Rare but decisive are those who manipulate sculptures, constantly turning them upside down. The Rodin in Meudon with its series of plaster models that can be endlessly reassembled. Rosso who shifts sculpture by making moulding wax the only material for his sculpture, even if it means that it melts with time. West and his portable sculptures that extend certain parts of the body. Calder and his Grand Cirque so well shot by Jean Painlevé that the film gives a better understanding of the work than the small sculptures that remain. Finally, Ruggirello, who uses waste from the workshop and reanimates it on film. With these artists, there is never the imposing presence of sculpture. They have succeeded, each one in their way, to work around it. Jean-Claude Ruggirello interests us in the sense that he intervenes in the field of our social body and illustrates it. He explains it. He is concerned by the off-field, the blind spot of the sculpture, which has sought to impose itself by its mass and the space which it has monopolized and yet has fled from it. On the contrary, with Ruggirello, sculpture escapes in favor of a becoming-minority according to Deleuze. It tries to reinvent itself, escaping from itself, abandoning its privileges, inventing "a dialectal, minority, non-hegemonic language", as he says. Thus, he recovers scattered objects, usual objects like worn out words, manufactured according to long established standards, since antiquity simply put, to transform them, to knead them, in sculptures, in a new vocabulary. One just has to follow the avatars of his glass of water filmed throughout his journeys to see it close up.
Eric Fabre, 2022. 




JC Ruggirello - born in 1959 in Tunis, lives and works in Paris.

After studying at the Beaux-Arts in Marseille and the Hochschule für Bildende Kunst in Hamburg in the early 1980s, JC Ruggirello has regularly exhibited in France and abroad (Swiss Institute, New York; MUHKA, Antwerp; Musée des Beaux-Arts, Dijon; Frac Aquitaine, Bordeaux; Musée des Beaux-Arts, Nantes). He has had several major solo exhibitions, notably at the Frac PACA and the Centre d'Art Contemporain de Neufchâtel (2000) and at the Creux de l'Enfer, Thiers (2004).

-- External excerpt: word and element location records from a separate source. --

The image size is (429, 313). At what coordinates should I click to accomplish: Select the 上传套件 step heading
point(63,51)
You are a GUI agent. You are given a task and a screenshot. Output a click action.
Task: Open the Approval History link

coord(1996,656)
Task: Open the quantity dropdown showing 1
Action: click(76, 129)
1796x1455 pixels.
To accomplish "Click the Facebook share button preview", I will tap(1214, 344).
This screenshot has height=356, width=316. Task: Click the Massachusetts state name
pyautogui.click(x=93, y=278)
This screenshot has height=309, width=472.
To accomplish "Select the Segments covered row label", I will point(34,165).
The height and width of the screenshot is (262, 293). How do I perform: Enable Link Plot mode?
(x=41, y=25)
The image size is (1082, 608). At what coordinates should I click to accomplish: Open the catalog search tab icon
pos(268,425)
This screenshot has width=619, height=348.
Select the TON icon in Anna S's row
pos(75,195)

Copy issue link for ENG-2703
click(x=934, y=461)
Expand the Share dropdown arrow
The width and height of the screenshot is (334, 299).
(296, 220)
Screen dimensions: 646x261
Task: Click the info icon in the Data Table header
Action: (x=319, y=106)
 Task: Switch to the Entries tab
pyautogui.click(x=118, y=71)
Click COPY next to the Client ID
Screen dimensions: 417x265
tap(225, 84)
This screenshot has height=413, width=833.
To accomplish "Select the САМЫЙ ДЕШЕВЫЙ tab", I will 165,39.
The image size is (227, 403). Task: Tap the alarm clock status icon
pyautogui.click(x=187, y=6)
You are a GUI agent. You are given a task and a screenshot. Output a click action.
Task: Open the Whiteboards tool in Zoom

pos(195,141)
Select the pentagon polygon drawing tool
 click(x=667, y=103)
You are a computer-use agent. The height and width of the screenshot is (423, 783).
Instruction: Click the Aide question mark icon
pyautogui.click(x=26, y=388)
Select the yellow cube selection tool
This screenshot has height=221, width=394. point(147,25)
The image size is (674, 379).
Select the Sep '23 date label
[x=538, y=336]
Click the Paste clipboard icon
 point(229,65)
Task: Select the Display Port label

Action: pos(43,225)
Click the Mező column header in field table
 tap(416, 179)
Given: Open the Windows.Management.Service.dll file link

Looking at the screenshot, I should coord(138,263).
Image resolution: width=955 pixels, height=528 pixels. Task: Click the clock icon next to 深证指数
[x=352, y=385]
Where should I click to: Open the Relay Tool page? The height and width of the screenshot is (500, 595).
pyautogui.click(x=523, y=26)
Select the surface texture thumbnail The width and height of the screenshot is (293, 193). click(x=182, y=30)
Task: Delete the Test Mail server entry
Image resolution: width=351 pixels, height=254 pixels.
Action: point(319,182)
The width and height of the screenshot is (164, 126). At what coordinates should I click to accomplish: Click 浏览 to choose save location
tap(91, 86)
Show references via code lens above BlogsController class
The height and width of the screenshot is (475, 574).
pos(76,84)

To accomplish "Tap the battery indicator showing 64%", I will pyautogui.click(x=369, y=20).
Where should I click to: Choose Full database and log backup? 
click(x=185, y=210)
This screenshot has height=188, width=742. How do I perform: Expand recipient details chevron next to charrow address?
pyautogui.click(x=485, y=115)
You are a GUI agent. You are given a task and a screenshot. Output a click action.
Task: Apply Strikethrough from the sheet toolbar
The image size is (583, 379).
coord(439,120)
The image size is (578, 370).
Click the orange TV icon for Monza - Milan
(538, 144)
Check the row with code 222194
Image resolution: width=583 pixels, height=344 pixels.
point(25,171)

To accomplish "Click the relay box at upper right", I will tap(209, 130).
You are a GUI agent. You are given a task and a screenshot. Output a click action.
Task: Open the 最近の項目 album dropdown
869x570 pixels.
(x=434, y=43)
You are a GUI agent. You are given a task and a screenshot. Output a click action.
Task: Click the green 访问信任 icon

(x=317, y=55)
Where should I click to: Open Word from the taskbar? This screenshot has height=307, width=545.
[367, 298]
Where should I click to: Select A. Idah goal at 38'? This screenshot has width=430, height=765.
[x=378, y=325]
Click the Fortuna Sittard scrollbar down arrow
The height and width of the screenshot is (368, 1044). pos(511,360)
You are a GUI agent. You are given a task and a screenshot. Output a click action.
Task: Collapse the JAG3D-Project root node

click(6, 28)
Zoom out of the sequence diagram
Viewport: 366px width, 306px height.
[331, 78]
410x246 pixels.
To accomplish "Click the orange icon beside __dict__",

His videos have been selected for international festivals and presented in many venues (MAXXI Rome, Fresnoy, Pernod Ricard Foundation, International Film Festival Rotterdam, Nam June Paik Art Center South Korea, Maeght Foundation).
His works have been included in numerous public collections as well as important private collections. Since 1999, he has taught at the Beaux-arts in Marseille. The Galerie Papillon has represented his work since the beginning of the 2000s.
In 2022, Ruggirello participated in the exhibition Végétal. L'école de la beauté organized by Chaumet at the Palais des Beaux-Arts in Paris.  A text on Ruggirello by Mihnea Mircan will be published on the Pernod Ricard Foundation’s TextWork platform.